Data ultima modifica: 20 Agosto 2020

“Per contribuire a generare valore prevediamo un piano di investimenti in nuove infrastrutture, sia fisiche che digitali, in piena coerenza con gli indirizzi europei del Green New Deal e dell’agenda digitale. Abbiamo destinato 12 miliardi di euro per l’acquisto di 2.000 nuovi mezzi di trasporto, fra treni e bus ecologicamente sostenibili, e 4 miliardi per la digitalizzazione per migliorare la relazione con il cliente finale e recuperare il gap tecnologico”. Lo afferma l’amministratore delegato del gruppo Fs italiane, intervenendo al meeting di Rimini. “E’ importante tornare a quei valori fondamentali che sono la centralità della persona e, come aziende, non solo pensare alla massimizzazione del profitto ma puntare a generare valore condiviso soprattutto nelle aree dove ce n’è più bisogno”, sottolinea l’ad.  “La crisi generata dal coronavirus è un acceleratore per mettere in piedi quei cambiamenti di discontinuità che finora non ci sono stati”, afferma Battisti. “C’è poi anche il tema della formazione perché formare verso nuove professioni è un modo per affrontare in maniera innovativa questa crisi”. “Le nuove infrastrutture -secondo l’ad- garantiranno lo sviluppo sostenibile a quelli che sono oggi i ‘millennials’ per consegnargli un Paese più competitivo nel contesto globale.
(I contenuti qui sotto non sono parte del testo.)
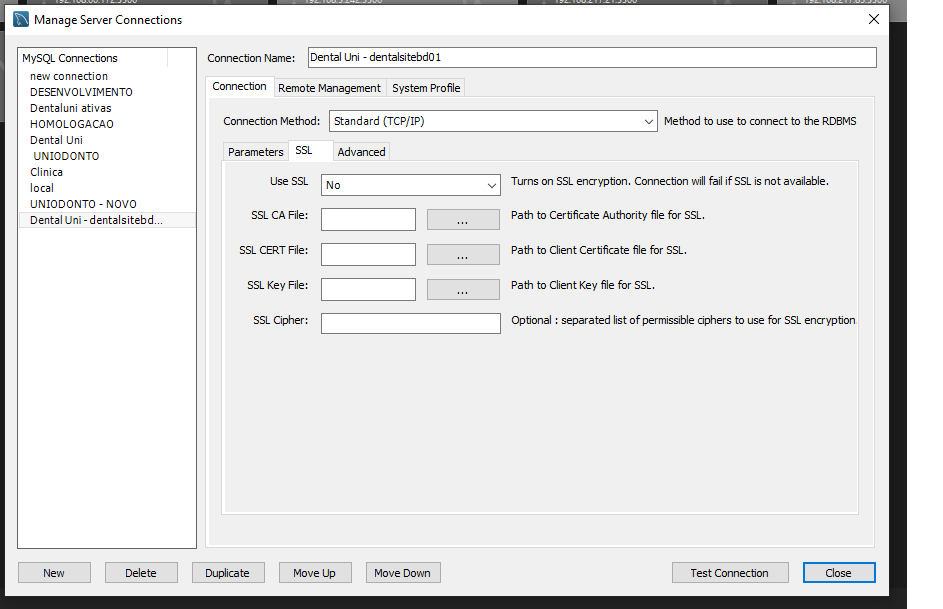Select the HOMOLOGACAO connection in list
943x609 pixels.
click(72, 124)
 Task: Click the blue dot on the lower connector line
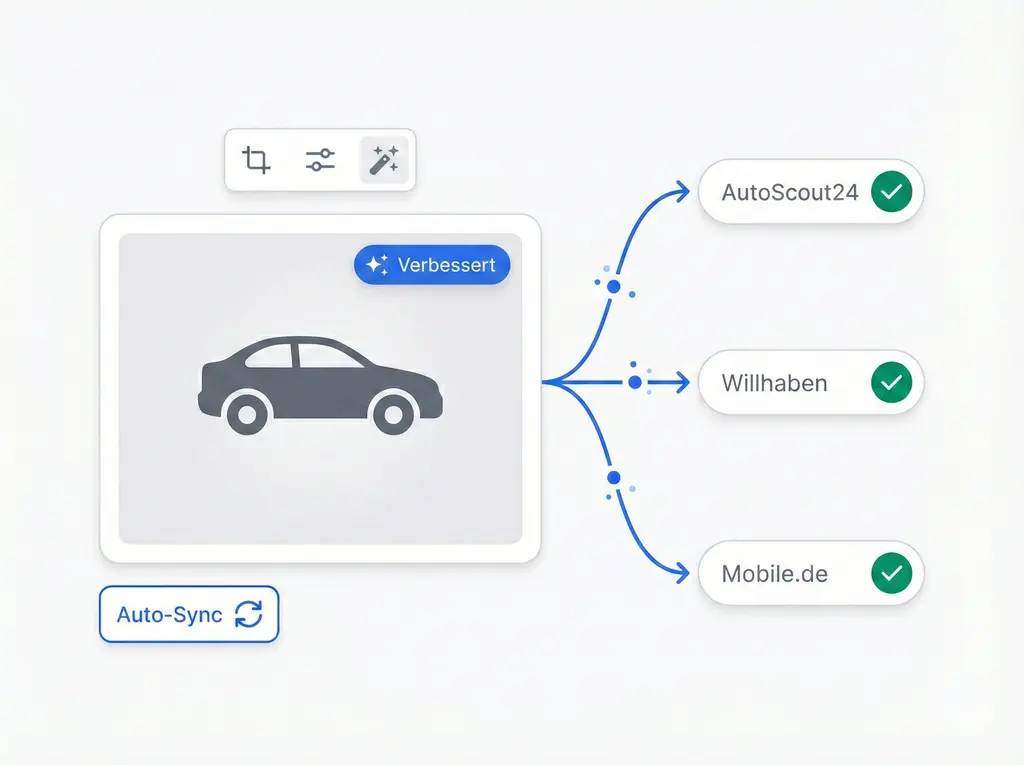pos(614,477)
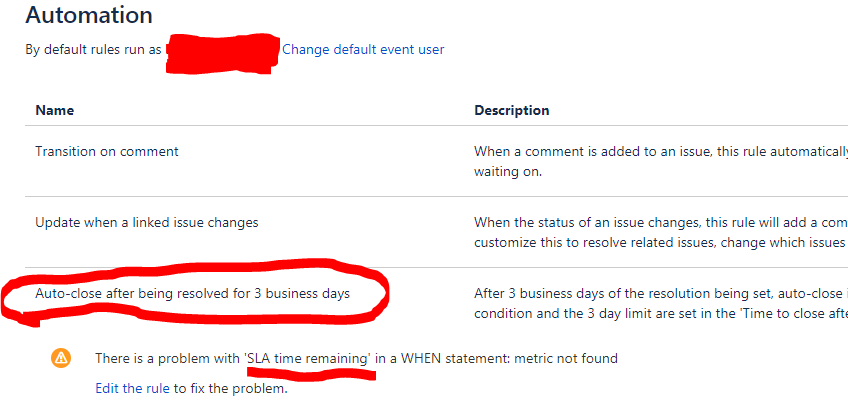Click the 'condition and the 3 day limit' line
Viewport: 848px width, 401px height.
661,314
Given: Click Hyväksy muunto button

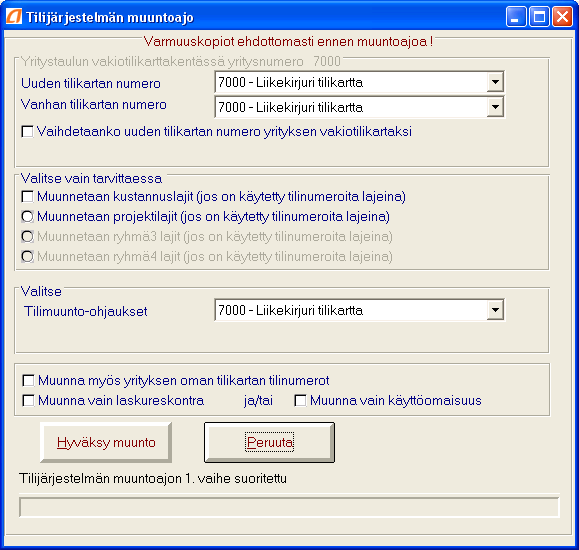Looking at the screenshot, I should (x=106, y=442).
Sarà fondamentale ripensare all’offerta dell’esperienza di viaggio, mettendo al centro le persone e la sicurezza sanitaria, rivedendo il modello sui traffici business e leisure, riscoprendo anche forme di turismo lento attraverso i treni notte e i treni storici, e ridistribuendo i flussi turistici”. “Infine nel trasporto pubblico locale -secondo Battisti- bisogna puntare alla completa mobilità elettrica, mentre nel trasporto delle merci sarà fondamentale accorciare la filiera degli approvvigionamenti. Molto importante sarà poi integrare le piattaforme sulla mobilità”.